__ROWS__.
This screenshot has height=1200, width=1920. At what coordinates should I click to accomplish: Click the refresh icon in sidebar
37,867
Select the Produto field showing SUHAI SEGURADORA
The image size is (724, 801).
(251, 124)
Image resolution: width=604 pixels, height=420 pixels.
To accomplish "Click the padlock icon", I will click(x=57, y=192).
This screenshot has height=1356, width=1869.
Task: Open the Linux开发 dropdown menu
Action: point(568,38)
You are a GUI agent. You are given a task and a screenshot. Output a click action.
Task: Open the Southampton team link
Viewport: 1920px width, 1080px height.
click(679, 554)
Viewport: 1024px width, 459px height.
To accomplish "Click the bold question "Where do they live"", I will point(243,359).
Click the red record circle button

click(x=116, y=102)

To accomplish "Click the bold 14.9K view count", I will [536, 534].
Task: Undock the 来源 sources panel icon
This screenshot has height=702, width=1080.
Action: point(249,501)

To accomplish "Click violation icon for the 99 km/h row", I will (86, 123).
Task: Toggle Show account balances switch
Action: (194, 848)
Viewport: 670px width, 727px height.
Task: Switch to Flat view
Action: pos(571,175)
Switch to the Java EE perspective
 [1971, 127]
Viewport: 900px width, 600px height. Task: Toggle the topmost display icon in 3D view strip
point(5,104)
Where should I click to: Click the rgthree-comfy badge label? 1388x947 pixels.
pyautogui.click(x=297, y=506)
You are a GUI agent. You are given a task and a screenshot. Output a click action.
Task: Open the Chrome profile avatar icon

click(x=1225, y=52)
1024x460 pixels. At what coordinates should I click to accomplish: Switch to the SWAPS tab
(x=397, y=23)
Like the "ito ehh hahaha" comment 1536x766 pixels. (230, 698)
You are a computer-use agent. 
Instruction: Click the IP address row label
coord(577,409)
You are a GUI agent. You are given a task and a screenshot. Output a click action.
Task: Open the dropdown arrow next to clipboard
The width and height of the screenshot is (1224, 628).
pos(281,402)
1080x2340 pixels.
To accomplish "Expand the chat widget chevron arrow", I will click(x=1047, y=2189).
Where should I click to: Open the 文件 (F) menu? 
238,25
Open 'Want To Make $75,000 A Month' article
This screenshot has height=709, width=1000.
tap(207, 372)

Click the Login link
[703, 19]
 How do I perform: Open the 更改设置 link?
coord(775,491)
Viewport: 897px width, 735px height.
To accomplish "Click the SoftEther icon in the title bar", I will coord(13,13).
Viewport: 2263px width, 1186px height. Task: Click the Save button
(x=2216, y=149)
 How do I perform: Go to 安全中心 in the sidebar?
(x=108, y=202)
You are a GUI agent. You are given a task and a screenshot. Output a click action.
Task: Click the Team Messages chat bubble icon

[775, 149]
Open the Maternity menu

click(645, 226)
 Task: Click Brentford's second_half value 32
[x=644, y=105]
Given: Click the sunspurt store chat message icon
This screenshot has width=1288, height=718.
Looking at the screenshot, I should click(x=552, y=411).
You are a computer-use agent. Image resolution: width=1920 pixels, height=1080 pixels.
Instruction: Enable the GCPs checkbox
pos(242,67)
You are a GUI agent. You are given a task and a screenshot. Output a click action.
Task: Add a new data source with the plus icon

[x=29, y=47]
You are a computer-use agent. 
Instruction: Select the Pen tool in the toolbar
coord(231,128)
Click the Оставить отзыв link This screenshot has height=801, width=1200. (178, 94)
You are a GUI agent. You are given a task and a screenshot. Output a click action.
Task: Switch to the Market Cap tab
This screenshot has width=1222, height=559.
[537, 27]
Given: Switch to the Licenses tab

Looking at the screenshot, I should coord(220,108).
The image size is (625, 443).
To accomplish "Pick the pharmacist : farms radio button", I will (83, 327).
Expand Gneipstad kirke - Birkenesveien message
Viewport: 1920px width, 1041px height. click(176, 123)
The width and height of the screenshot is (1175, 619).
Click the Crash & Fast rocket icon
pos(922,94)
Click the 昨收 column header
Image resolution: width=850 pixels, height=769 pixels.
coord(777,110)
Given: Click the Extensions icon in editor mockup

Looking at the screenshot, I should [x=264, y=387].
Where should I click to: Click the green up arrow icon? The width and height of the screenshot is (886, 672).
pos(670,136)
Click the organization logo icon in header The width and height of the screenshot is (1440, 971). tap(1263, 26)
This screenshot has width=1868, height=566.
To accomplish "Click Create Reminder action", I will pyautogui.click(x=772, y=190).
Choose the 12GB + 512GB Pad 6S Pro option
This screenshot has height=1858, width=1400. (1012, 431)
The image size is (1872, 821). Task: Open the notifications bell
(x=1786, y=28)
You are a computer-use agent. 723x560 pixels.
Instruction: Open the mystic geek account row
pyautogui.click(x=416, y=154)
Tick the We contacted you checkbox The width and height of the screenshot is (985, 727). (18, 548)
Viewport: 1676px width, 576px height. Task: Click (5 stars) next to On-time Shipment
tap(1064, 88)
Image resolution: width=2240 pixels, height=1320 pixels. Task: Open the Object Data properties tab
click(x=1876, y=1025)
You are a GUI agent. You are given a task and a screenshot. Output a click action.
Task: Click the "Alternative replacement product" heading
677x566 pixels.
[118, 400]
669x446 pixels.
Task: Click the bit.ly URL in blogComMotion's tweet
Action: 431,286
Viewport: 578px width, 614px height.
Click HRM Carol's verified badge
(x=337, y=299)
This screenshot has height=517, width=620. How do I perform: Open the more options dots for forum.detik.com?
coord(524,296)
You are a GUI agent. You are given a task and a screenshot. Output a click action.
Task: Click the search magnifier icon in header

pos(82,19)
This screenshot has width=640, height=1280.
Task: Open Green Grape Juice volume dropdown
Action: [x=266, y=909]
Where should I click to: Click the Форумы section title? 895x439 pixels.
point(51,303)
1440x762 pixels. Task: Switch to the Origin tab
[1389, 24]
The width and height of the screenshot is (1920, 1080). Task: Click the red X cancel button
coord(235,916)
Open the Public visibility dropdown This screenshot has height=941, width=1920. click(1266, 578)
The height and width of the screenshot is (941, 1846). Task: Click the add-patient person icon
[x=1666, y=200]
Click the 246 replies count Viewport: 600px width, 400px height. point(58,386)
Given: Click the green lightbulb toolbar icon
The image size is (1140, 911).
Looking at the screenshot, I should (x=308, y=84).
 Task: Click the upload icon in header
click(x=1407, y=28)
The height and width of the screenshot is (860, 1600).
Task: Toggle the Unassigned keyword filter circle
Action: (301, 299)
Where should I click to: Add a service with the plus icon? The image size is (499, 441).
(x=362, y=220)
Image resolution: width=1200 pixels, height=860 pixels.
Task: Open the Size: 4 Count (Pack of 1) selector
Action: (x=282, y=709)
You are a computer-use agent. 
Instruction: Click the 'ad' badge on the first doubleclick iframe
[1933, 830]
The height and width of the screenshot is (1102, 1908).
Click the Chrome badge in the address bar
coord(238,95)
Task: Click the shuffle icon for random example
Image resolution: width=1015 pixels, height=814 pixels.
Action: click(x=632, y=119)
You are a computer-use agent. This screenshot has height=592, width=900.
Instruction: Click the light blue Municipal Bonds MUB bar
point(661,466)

__EXERCISE PROMPT__. Rewrite the data above, starting with the line containing "Viewport: 900px width, 600px" and continuing through the line containing "coord(577,409)", with all the text included. Shift every coordinate in the answers by adding 56 to each number.

__OUTPUT FOR THIS TASK__.
Viewport: 900px width, 600px height. Task: Toggle the topmost display icon in 3D view strip
point(61,160)
Where should I click to: Click the rgthree-comfy badge label? 1388x947 pixels.
pyautogui.click(x=353, y=562)
You are a GUI agent. You are given a task and a screenshot. Output a click action.
Task: Open the Chrome profile avatar icon

click(x=1281, y=108)
1024x460 pixels. At what coordinates should I click to accomplish: Switch to the SWAPS tab
(x=453, y=79)
Like the "ito ehh hahaha" comment 1536x766 pixels. (286, 754)
You are a computer-use agent. 
Instruction: Click the IP address row label
coord(633,465)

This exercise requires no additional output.